[RECORDS SUPPLIED Boundary: Start]

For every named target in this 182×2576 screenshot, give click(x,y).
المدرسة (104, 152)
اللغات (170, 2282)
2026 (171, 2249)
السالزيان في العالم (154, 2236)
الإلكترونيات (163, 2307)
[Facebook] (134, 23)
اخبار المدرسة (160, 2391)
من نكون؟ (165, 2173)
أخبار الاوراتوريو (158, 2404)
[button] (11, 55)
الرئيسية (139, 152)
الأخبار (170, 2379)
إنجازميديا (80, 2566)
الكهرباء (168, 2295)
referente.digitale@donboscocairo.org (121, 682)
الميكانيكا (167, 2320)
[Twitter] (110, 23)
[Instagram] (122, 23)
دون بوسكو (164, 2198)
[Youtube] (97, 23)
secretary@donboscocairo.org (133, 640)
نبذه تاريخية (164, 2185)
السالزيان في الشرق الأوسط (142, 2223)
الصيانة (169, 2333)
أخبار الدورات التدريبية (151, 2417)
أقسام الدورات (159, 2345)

[RECORDS SUPPLIED Boundary: End]

- ASSIGNMENT
Print the full listing, word for word.

- TASK ANSWER
For every named target in this 182×2576 screenshot, give click(x,y).
المدرسة (104, 152)
اللغات (170, 2282)
2026 (171, 2249)
السالزيان في العالم (154, 2236)
الإلكترونيات (163, 2307)
[Facebook] (134, 23)
اخبار المدرسة (160, 2391)
من نكون؟ (165, 2173)
أخبار الاوراتوريو (158, 2404)
[button] (11, 55)
الرئيسية (139, 152)
الأخبار (170, 2379)
إنجازميديا (80, 2566)
الكهرباء (168, 2295)
referente.digitale@donboscocairo.org (121, 682)
الميكانيكا (167, 2320)
[Twitter] (110, 23)
[Instagram] (122, 23)
دون بوسكو (164, 2198)
[Youtube] (97, 23)
secretary@donboscocairo.org (133, 640)
نبذه تاريخية (164, 2185)
السالزيان في الشرق الأوسط (142, 2223)
الصيانة (169, 2333)
أخبار الدورات التدريبية (151, 2417)
أقسام الدورات (159, 2345)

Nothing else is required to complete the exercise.